Like 1 Peter, 2 Peter is believed to be a pseudonymous letter, one written in the name of an apostle, usually by a close follower who wishes to honor him, as well as to lend authority to the letter. Why do scholars not believe it was written by Peter himself? In Chapter 3 he speaks of Paul’s letters as having already been collected and circulated, which happened after Paul’s death, and Peter died in 65 AD, along with Paul. He speaks of something as having been spoken through the apostles, again a phrase used after the death of the apostles. He also speaks of the Mount of Transfiguration as “the Holy Mountain”, a term of reverence that came later, not a reporting of events, as Peter would have done. (Boring & Craddock, "The People’s New Testament Commentary").
We do not have a date for this letter, but the above references are common to the latter part of the first century, probably 85 – 90 CE. It is a general letter, written to be circulated rather than to a specific church.
The letter begins with a greeting (verses 1 & 2). In the name of the Apostle Peter, the author greets fellow believers. He blesses them with abundant grace and peace through Jesus Christ, our Lord.

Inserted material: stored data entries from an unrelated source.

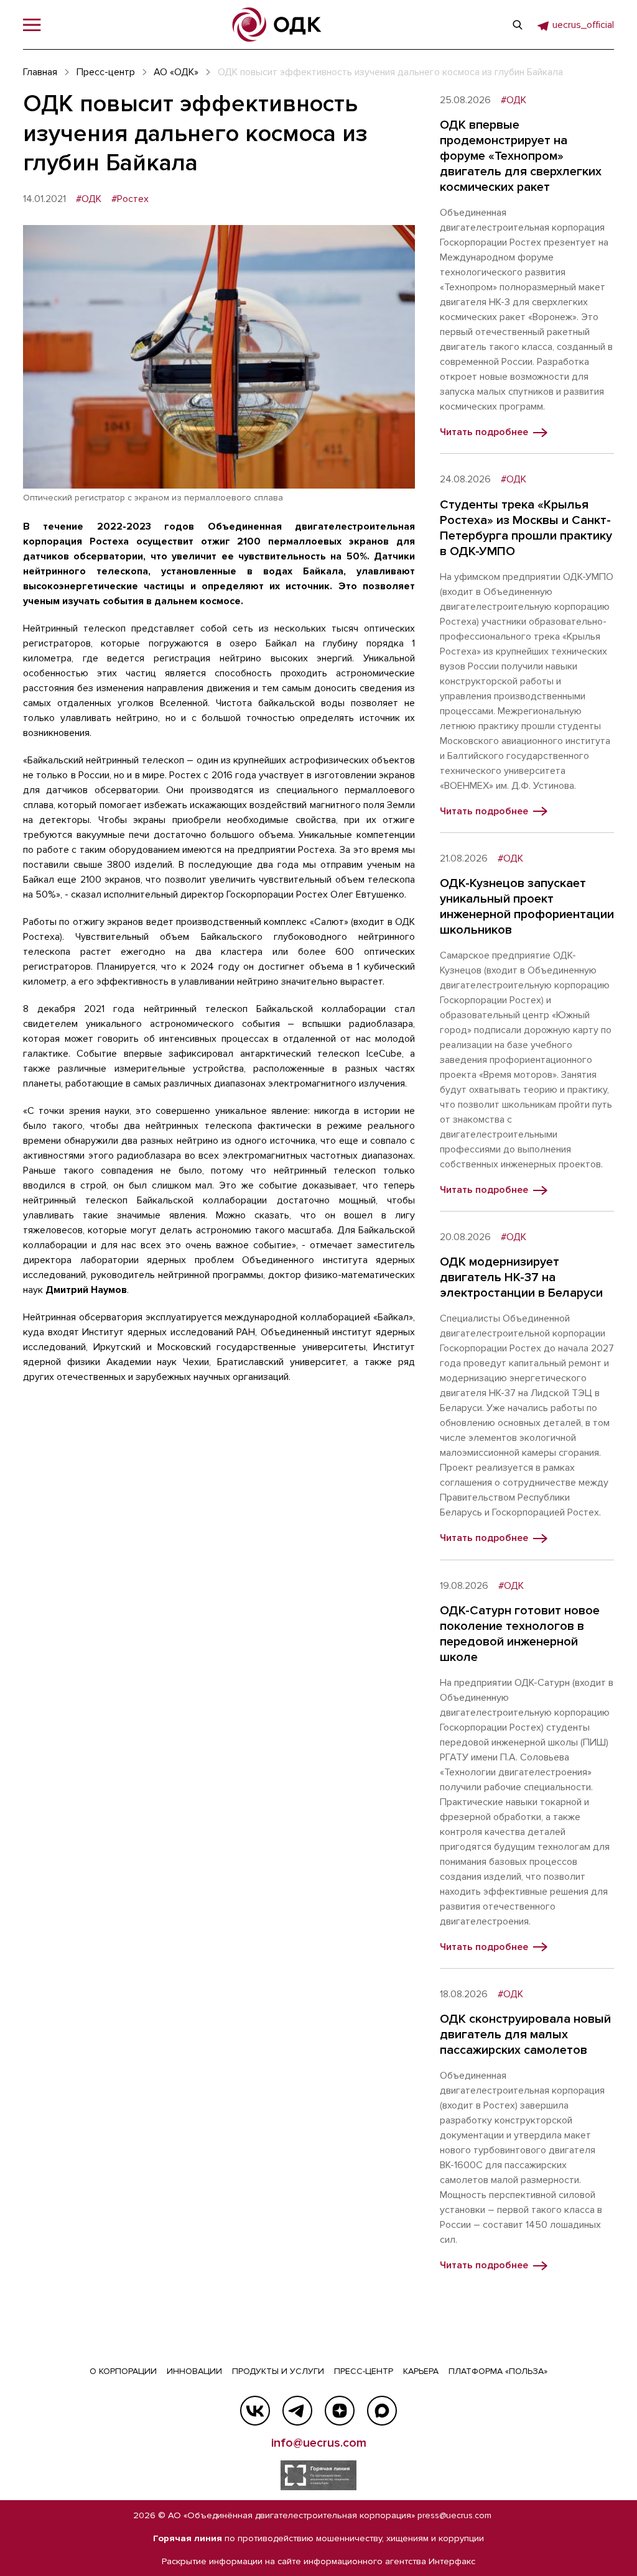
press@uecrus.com (454, 2515)
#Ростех (130, 199)
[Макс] (382, 2411)
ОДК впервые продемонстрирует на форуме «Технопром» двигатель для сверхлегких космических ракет (521, 156)
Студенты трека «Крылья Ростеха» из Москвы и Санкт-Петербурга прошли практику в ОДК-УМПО (526, 528)
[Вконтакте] (255, 2411)
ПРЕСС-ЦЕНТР (363, 2371)
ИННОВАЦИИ (194, 2371)
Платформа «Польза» (498, 2371)
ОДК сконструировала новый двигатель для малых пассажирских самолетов (525, 2035)
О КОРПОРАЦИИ (123, 2371)
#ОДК (88, 199)
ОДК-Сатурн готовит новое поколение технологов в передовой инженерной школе (520, 1634)
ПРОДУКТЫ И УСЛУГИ (278, 2371)
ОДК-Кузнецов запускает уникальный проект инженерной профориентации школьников (527, 906)
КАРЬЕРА (421, 2371)
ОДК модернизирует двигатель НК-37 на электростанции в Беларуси (521, 1277)
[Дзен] (340, 2411)
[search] (518, 25)
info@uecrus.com (318, 2443)
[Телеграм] (297, 2411)
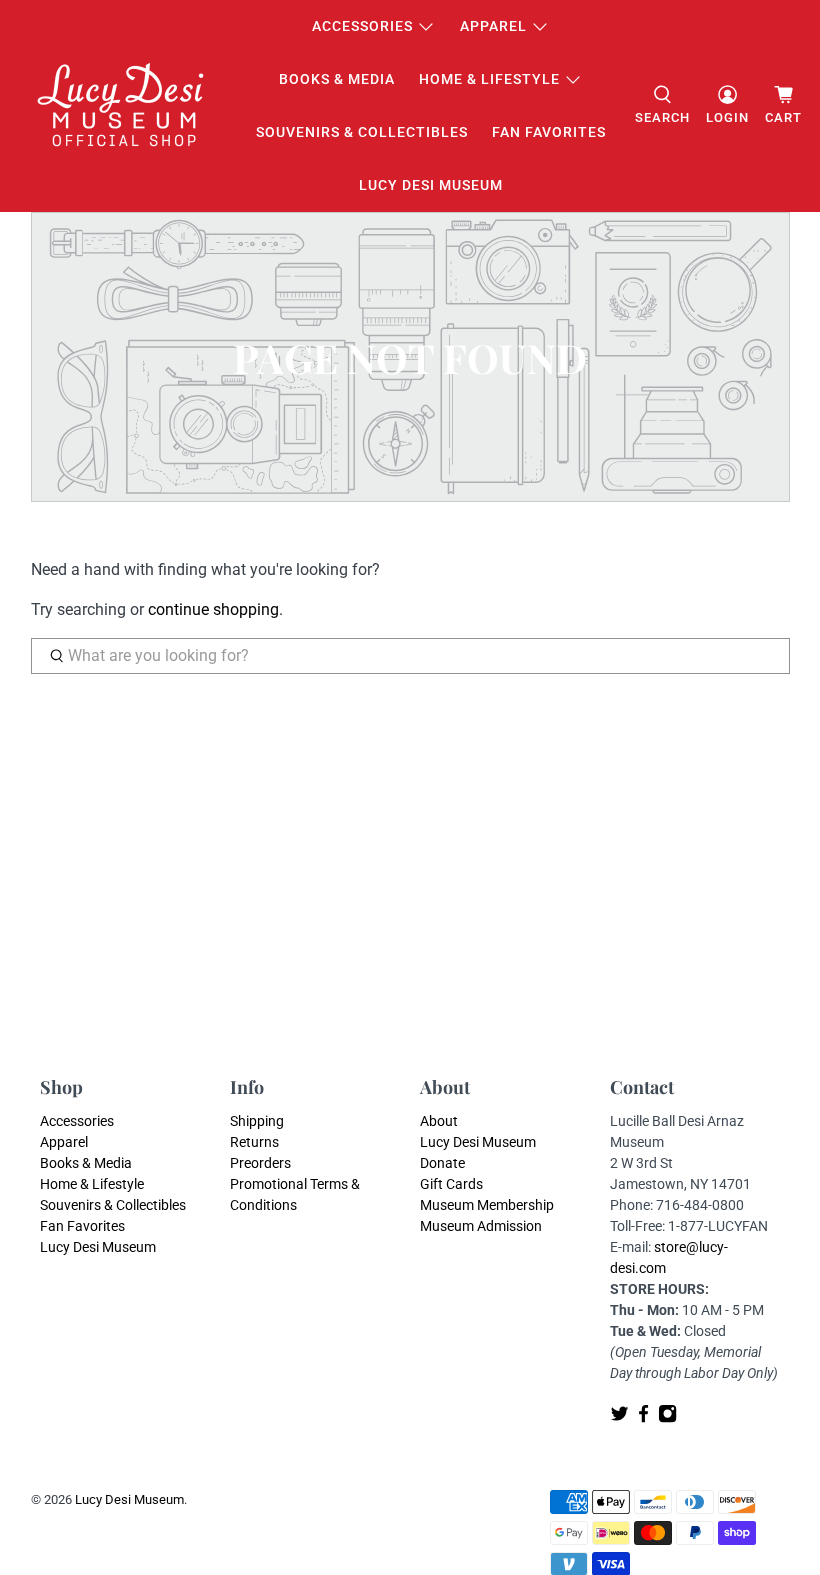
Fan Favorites (549, 132)
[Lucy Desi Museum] (122, 106)
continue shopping (213, 609)
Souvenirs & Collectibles (362, 132)
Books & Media (337, 79)
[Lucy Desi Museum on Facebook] (643, 1419)
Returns (254, 1142)
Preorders (260, 1163)
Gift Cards (451, 1184)
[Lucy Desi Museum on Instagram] (667, 1419)
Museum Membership (487, 1205)
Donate (442, 1163)
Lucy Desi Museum (431, 185)
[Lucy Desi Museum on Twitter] (619, 1419)
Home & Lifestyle (489, 79)
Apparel (493, 26)
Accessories (362, 26)
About (439, 1121)
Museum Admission (481, 1226)
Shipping (257, 1121)
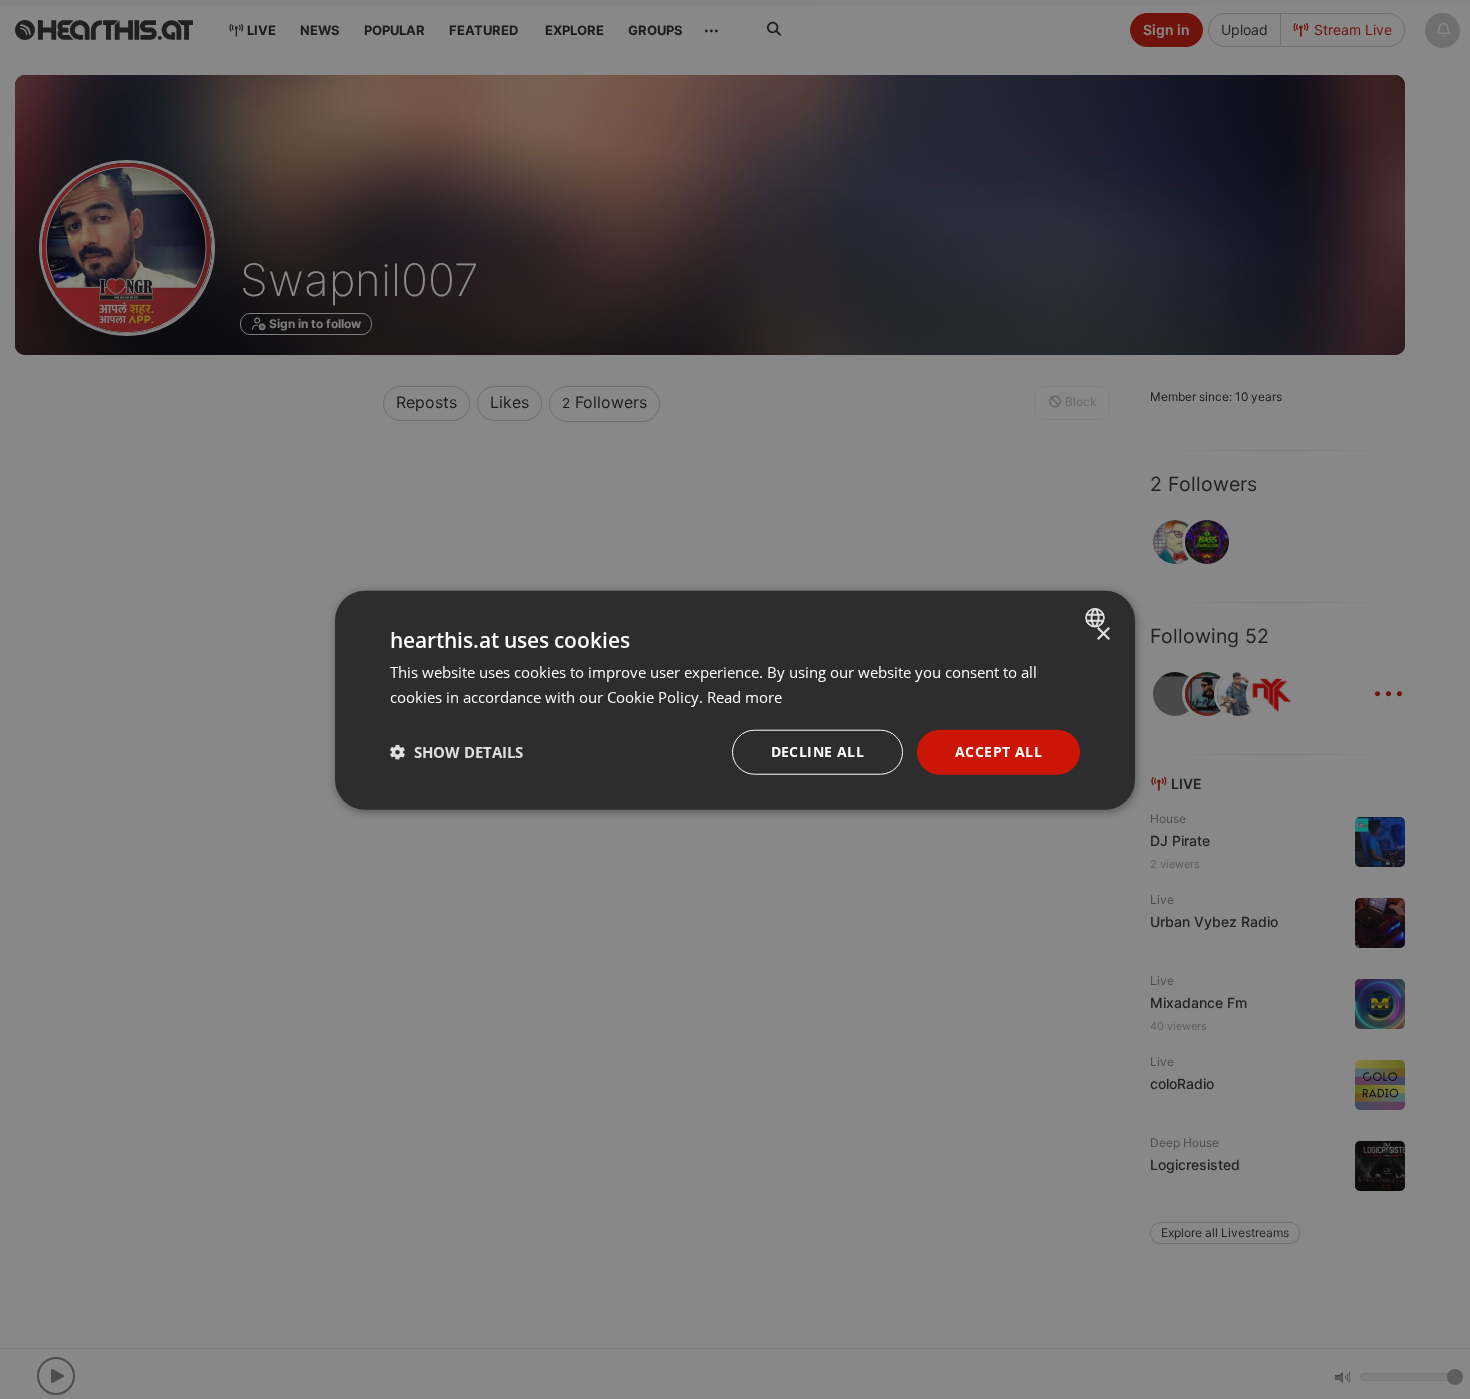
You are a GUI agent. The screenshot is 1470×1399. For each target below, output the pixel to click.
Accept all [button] (998, 750)
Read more (744, 696)
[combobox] (1097, 617)
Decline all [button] (817, 750)
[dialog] (735, 699)
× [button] (1102, 633)
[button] (456, 751)
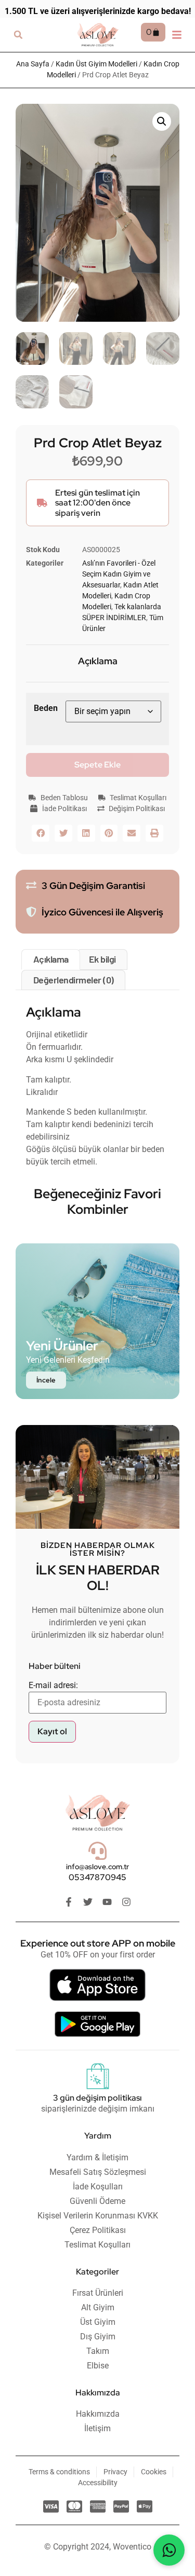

Verses 3 – 11 are a summary of God’s blessings and the believer’s appropriate response. Verses 3-5 use repetition and have a rhythm that would seem to indicate the author is quoting a hymn or responsive recitation. He speaks first of the power of Christ in their lives – through his own glory and goodness, Christ has given his followers life and godliness. Christ provides his followers with all that is needed, the strength to be good people, the power to follow him, to avoid the temptation of the corruption of the world created by lust. ( One aim of the letter is to encourage the author’s readers in holding onto Christian morality and an ethical way of life.) Through Christ’s promises the readers can escape from a life of corruption to become participants in the divine nature – in other words, they, and we, by following Christ, become less like the world around us and more like Christ.
As followers of Christ, and participants in the Holy Spirit, we too are given the strength to follow him, to love our neighbors and to fight temptation. We live into the Kingdom of God through his gift of grace, his strength, and his love.